━━━ Text ━━━

I am trying your PR with cyberneurova-DeepSeek-V4-Flash-abliterated-Q2_K.gguf

A simple "Hello" works:

$ ./ds4 --ctx 100000 -m ./gguf/cyberneurova-DeepSeek-V4-Flash-abliterated-Q2_K.gguf -p "Hello"
ds4: context buffers 2842.64 MiB (ctx=100000, backend=metal, prefill_chunk=2048, raw_kv_rows=2304, compressed_kv_rows=25002)
ds4: requesting Metal residency (may take tens of seconds)... done
ds4: warming Metal model views... done
ds4: Metal model views created in 2.490 ms, residency requested in 477.369 ms, warmup 3.854 ms (mapped 94228.38 MiB from offset 5.08 MiB)
ds4: Metal mapped mmaped model as 2 overlapping shared buffers
ds4: Metal backend initialized for graph diagnostics
We need to respond to the user's greeting. The user said "Hello". As a helpful assistant, I should respond politely and ask how I can assist.
Hello! How can I help you today?
ds4: prefill: 41.37 t/s, generation: 38.94 t/s

But a longer prompt produces an error like this, after about 2 lines of thinking tokens output:

$ ./ds4 --ctx 100000 -m ./gguf/cyberneurova-DeepSeek-V4-Flash-abliterated-Q2_K.gguf --prompt-file ./prompt.md
ds4: context buffers 2842.64 MiB (ctx=100000, backend=metal, prefill_chunk=2048, raw_kv_rows=2304, compressed_kv_rows=25002)

━━━ Provided data ━━━

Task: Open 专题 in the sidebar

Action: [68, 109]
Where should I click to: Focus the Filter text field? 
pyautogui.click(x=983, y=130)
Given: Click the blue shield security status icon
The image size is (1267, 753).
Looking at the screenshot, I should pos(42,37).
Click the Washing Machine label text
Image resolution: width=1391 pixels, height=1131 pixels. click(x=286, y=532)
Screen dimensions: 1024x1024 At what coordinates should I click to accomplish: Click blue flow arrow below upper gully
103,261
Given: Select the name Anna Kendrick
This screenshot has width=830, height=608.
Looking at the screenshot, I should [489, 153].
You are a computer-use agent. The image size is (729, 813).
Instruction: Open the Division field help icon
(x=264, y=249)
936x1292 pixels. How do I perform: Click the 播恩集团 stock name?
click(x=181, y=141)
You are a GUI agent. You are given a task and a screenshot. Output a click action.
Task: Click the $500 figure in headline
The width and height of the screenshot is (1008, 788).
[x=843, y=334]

━━━

In the text, the model writes out its reasoning before it answers "Hello." What reason does that reasoning give for replying with a polite greeting and an offer of help? Answer in one to three sentences.

The user had greeted the model by saying "Hello," so it needed to respond to that greeting. As a helpful assistant, it decided it should respond politely and ask how it could assist, which produced "Hello! How can I help you today?"